About this task
Look through the lines below, find those with the word "computer", and copy them.

Data listing
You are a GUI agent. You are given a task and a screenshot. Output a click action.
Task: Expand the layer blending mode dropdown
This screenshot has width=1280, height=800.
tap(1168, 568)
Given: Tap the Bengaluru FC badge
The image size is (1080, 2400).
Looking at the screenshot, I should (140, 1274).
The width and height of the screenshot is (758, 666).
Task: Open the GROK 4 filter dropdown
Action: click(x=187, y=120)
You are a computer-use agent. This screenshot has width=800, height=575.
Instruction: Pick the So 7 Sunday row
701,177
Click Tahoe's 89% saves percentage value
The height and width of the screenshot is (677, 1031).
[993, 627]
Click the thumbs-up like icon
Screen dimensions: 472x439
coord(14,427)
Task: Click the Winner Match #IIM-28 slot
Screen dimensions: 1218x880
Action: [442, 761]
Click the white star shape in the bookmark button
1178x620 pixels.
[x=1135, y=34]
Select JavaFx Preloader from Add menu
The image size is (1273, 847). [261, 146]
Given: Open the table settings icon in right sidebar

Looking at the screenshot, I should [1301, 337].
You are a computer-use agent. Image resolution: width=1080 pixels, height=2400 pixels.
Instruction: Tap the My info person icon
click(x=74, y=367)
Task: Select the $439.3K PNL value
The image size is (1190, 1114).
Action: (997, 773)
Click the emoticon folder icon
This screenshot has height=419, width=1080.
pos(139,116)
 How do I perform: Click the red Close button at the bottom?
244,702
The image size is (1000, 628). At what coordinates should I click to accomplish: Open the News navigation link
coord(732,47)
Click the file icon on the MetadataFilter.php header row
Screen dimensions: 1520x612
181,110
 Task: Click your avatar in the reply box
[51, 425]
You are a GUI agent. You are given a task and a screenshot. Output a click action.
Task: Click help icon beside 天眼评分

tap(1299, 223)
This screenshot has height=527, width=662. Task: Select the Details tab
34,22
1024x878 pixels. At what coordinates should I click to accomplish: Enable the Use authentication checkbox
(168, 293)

Solution
You are a computer-use agent. This screenshot has width=800, height=575.
You are a computer-use agent. Image resolution: width=1080 pixels, height=2400 pixels.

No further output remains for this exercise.